There is a statue to him in Monroeville today. It is unlikely the city fathers would have erected a statue to the Atticus of Go Set a Watchman.

According to Charles J Shields, who wrote the biography Mockingbird: A Portrait of Harper Lee, Lee’s father Amasa Coleman Lee was, like most of his white Alabama peers, a segregationist. But apparently after she had written Go Set a Watchman, while Harper Lee was working on Mockingbird, her father had a change of heart. Shields says this could explain Atticus’s transformation.

Some fans of To Kill a Mockingbird fear that reading Go Set a Watchman will taint their memories of the original book, that they will no longer be able to admire Atticus.

That may be true of some readers, but I don’t think it should be the general reaction. To Kill a Mockingbird is a piece of work in itself, and should be judged on its own merits.

It’s not as if Atticus was a real person whose prejudices we now know, as happened to the reputation of Laurence van der Post. Atticus is made up, a figment of Harper Lee’s imagination, and the fictional character in To Kill a Mockingbird is unaffected by considerations outside that piece of work.

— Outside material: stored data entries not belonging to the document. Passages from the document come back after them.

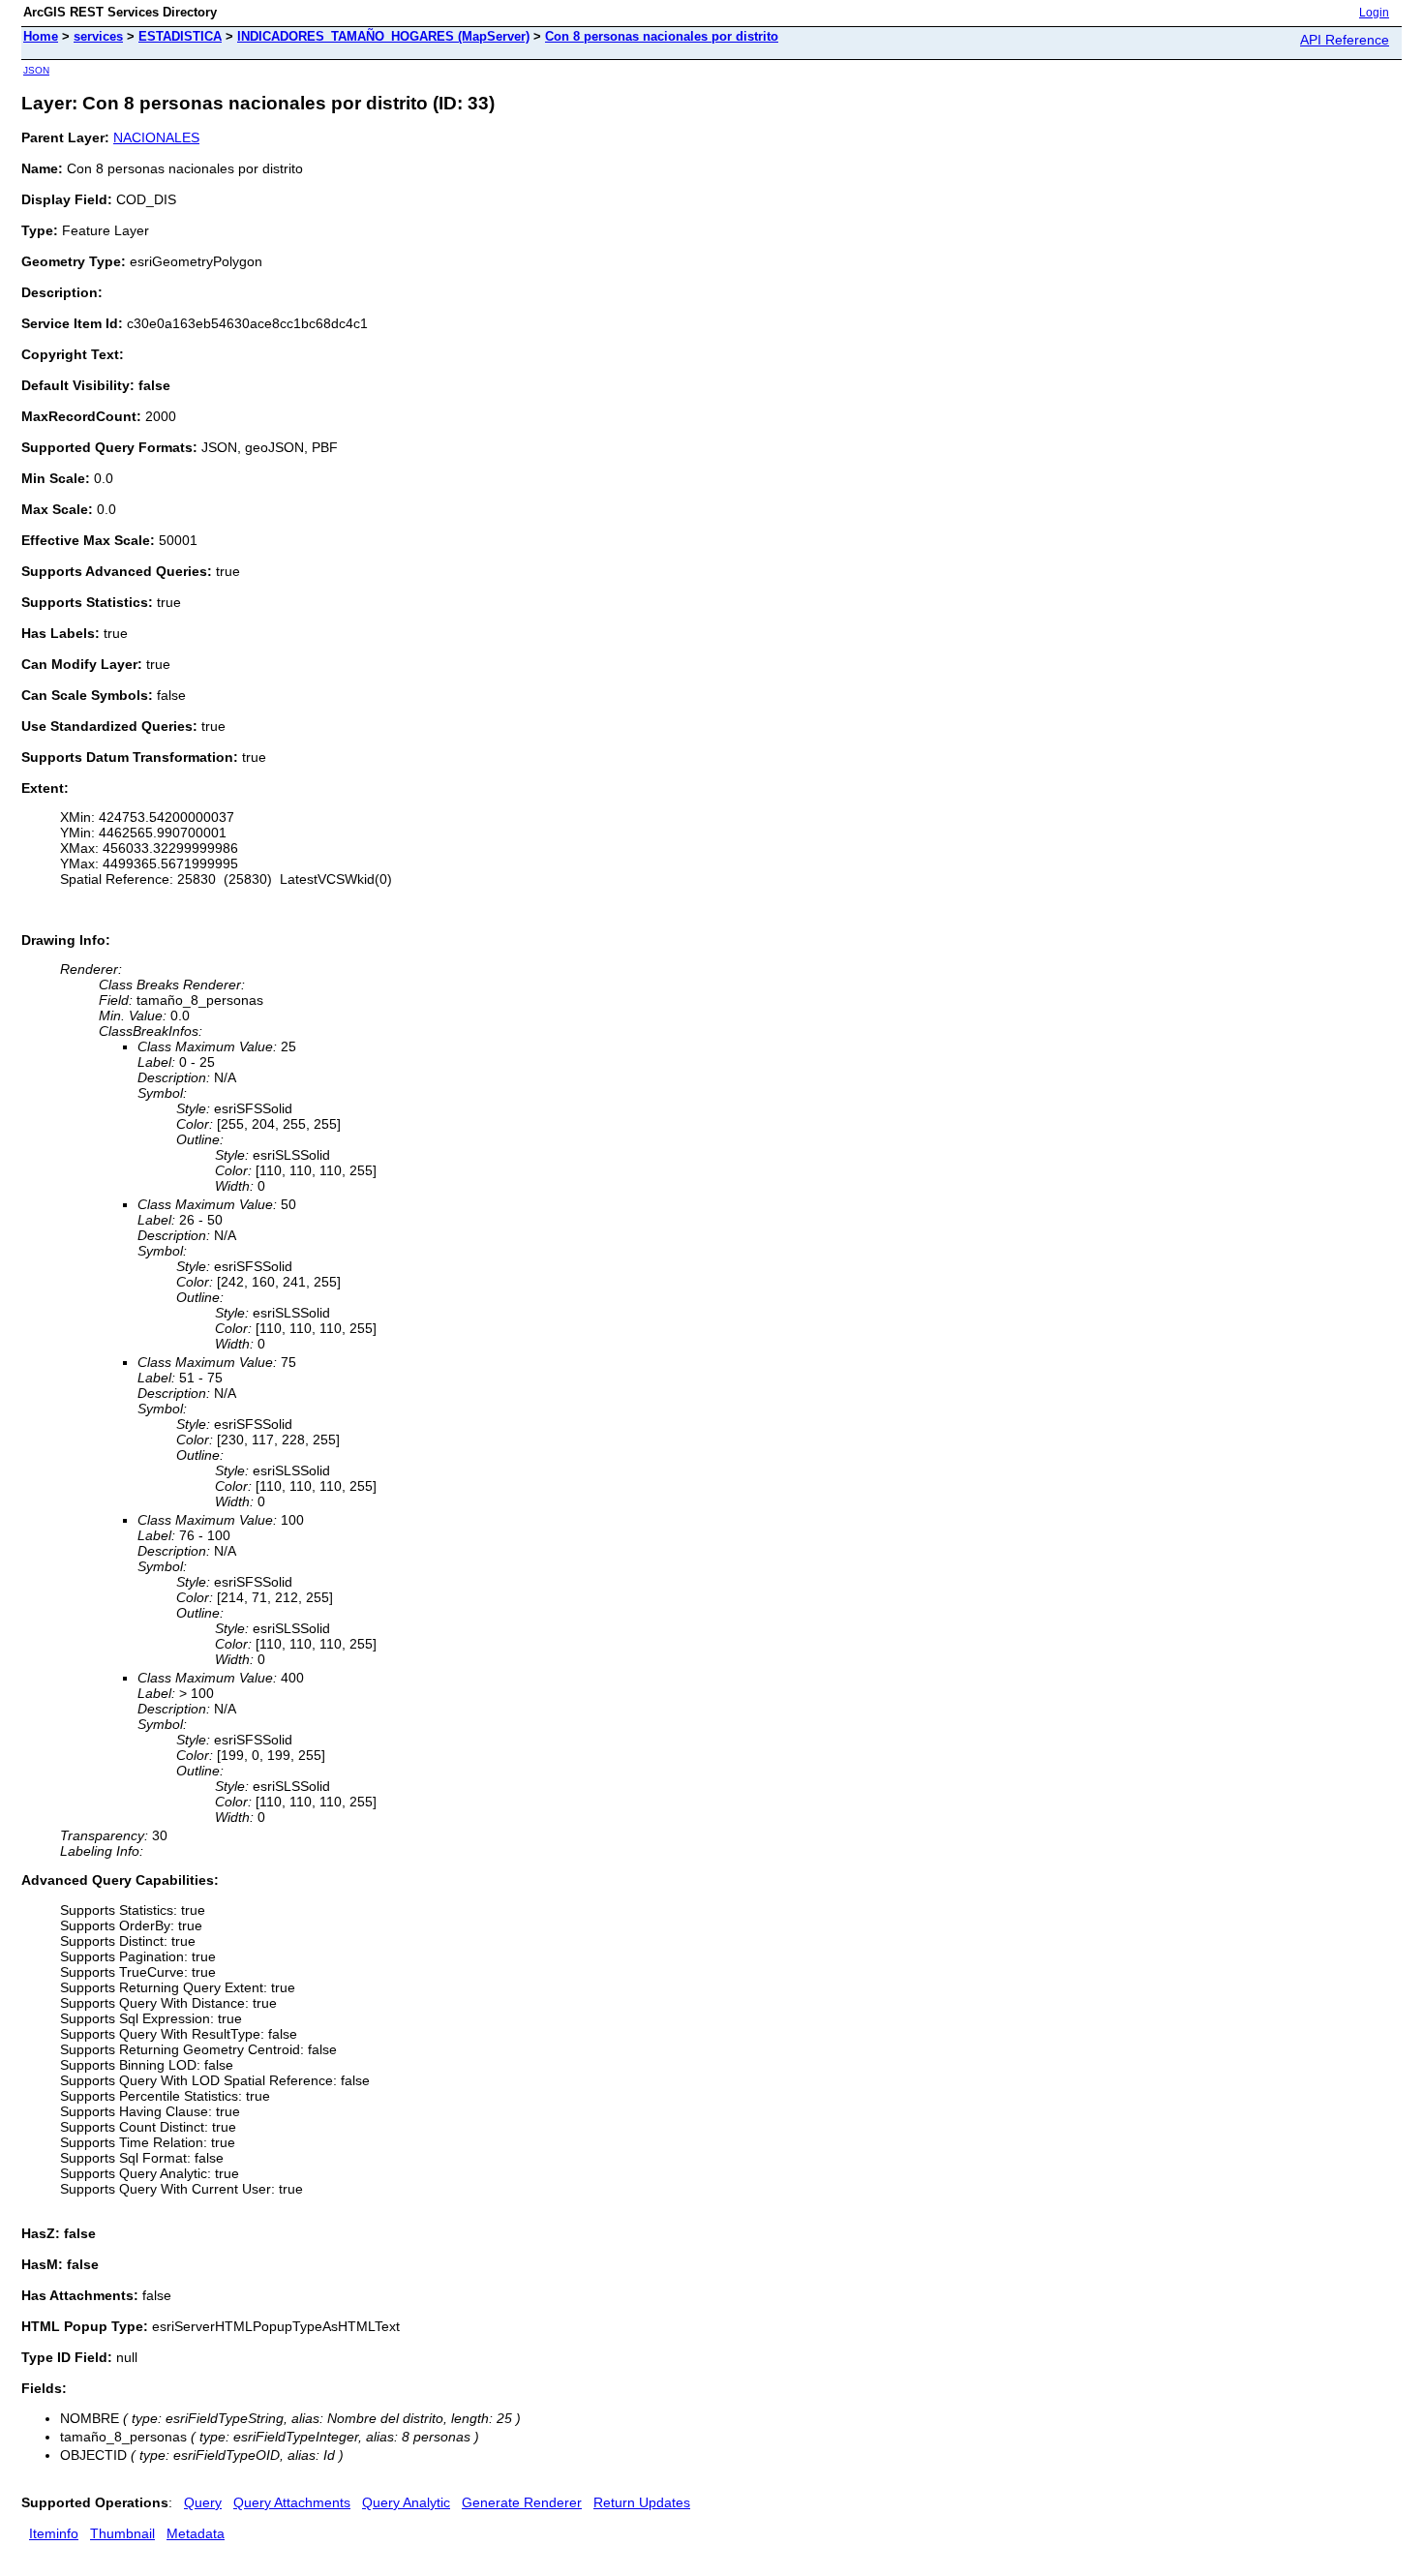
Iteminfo (53, 2533)
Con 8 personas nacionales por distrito (661, 36)
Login (1374, 12)
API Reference (1344, 39)
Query (203, 2502)
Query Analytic (406, 2502)
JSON (36, 70)
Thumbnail (122, 2533)
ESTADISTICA (180, 36)
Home (40, 36)
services (98, 36)
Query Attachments (291, 2502)
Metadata (196, 2533)
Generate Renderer (522, 2502)
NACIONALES (156, 137)
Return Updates (641, 2502)
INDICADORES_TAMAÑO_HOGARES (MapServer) (383, 36)
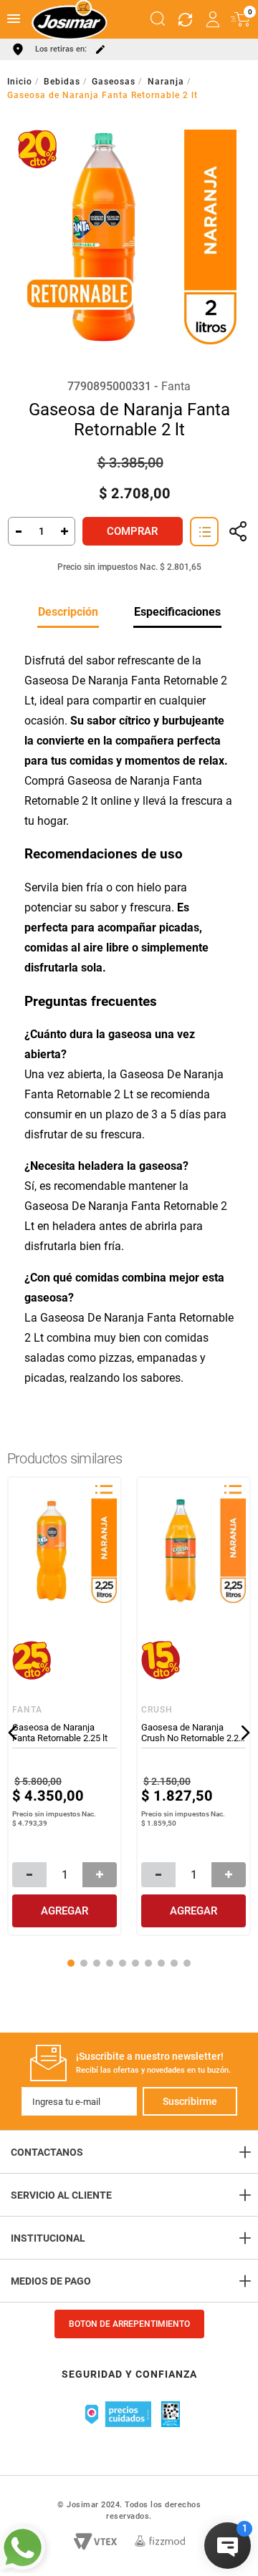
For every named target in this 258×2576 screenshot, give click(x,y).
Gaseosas (113, 82)
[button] (157, 19)
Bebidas (62, 82)
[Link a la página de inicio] (21, 81)
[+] (65, 531)
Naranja (166, 82)
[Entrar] (213, 19)
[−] (18, 531)
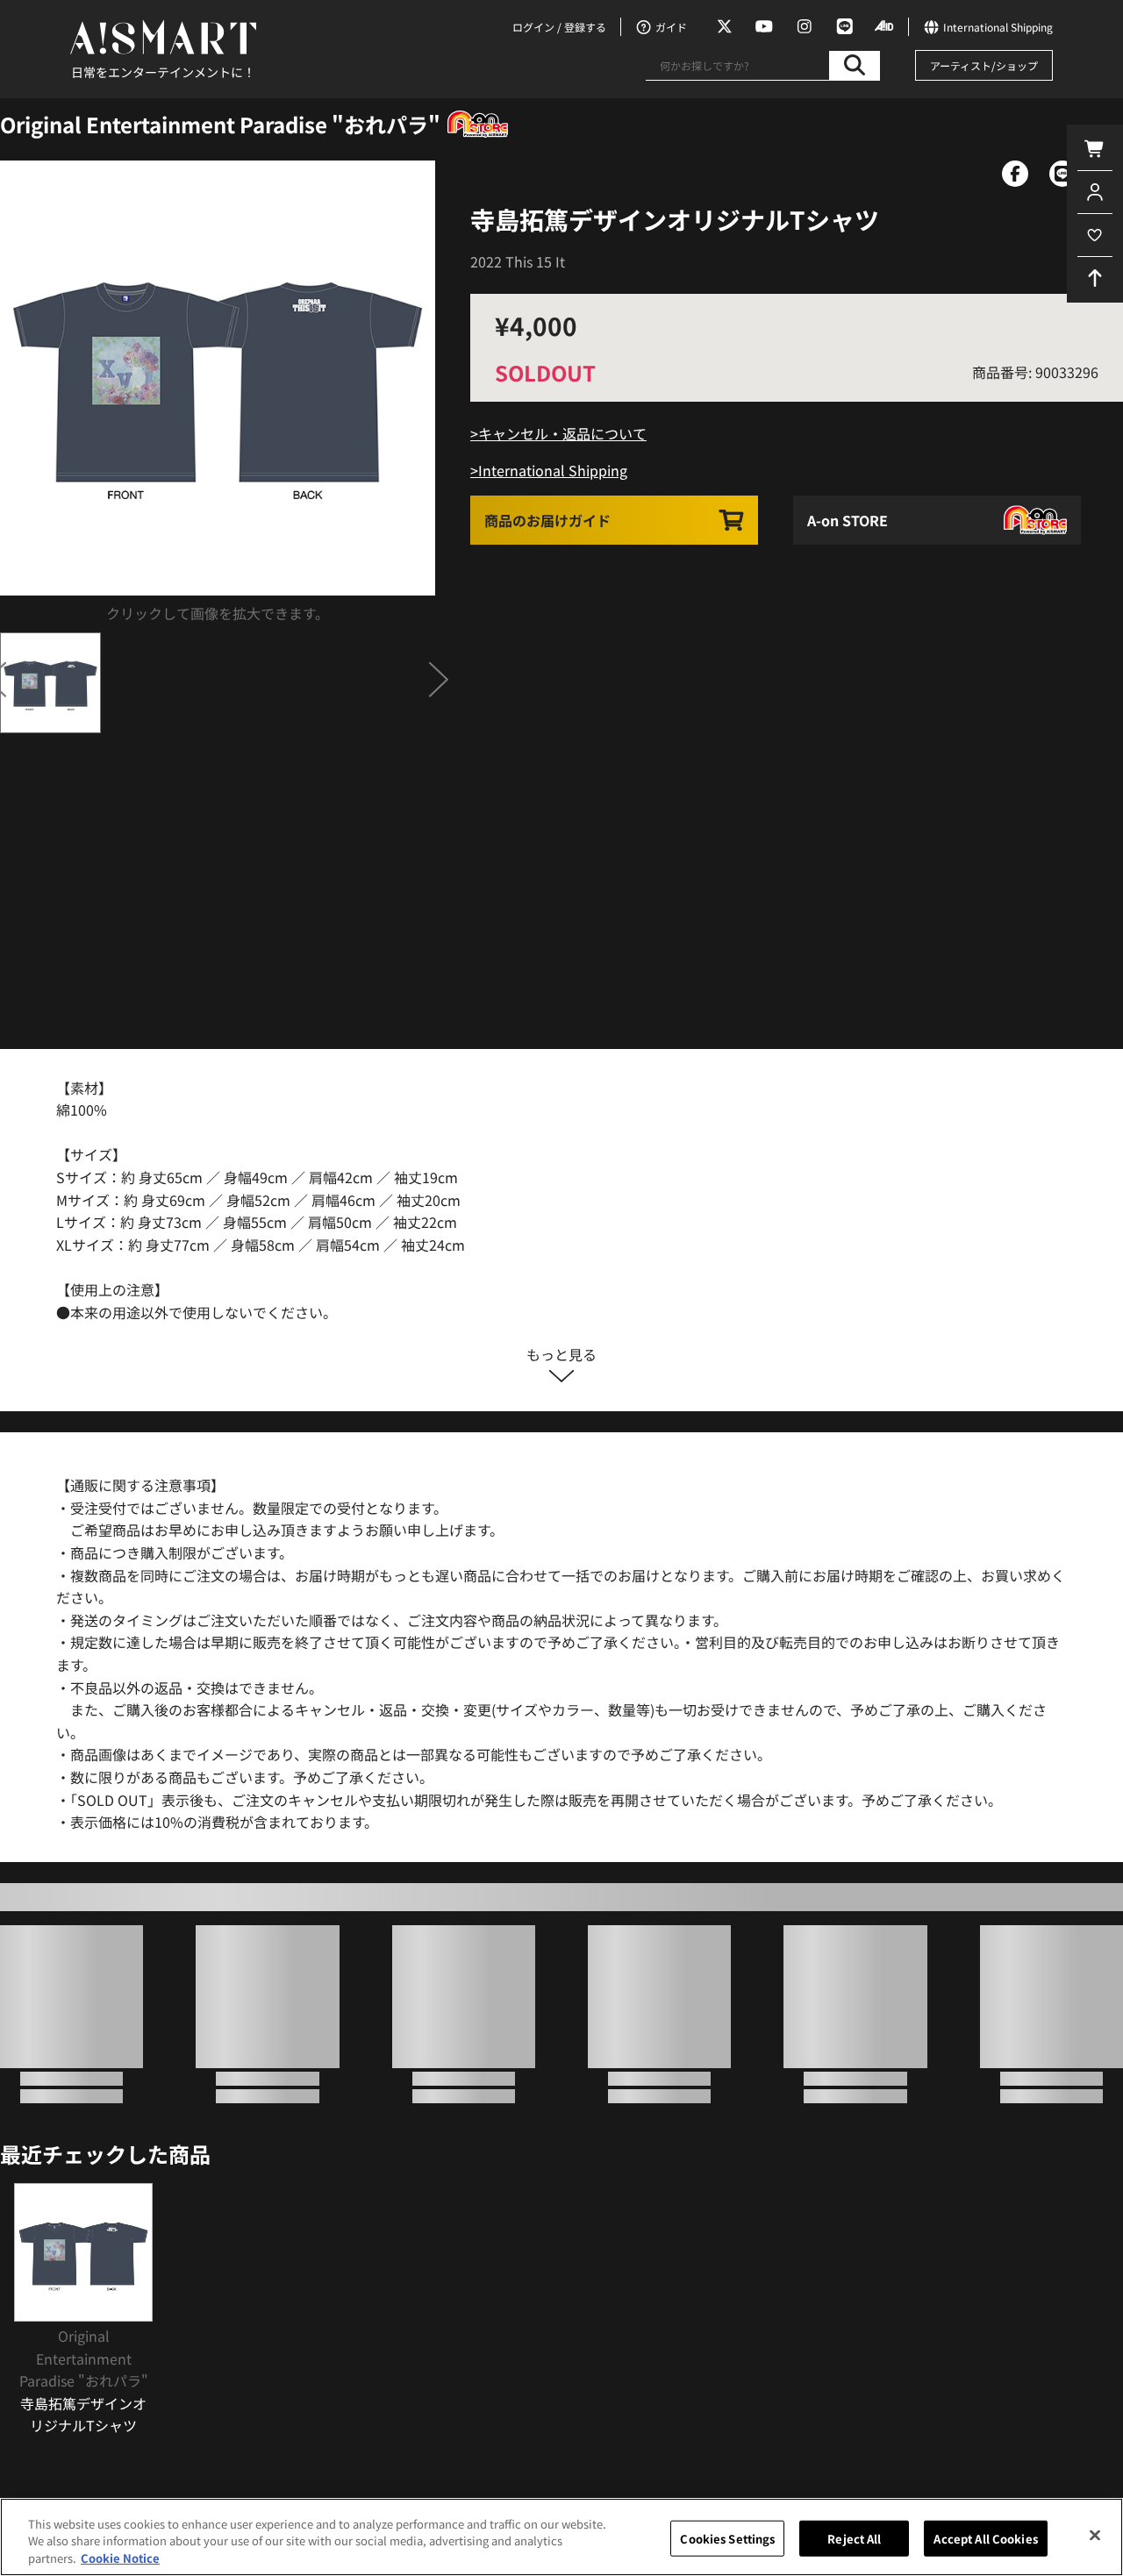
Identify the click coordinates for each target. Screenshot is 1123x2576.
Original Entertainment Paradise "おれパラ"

The publication of Watchman will generate huge sales; the US booksellers chain Barnes & Noble reported that on the first day of publication, sales hit record figures. The publication will probably also spark renewed interest in Mockingbird – a new edition was published last month.

It’s hard not feel cynical about the publishers’ motives, but then anything that gets people reading and generates interest in reading is probably a Good Thing. Should Watchman affect your affection for Mockingbird? No.

And I think Harper Lee would have been appalled.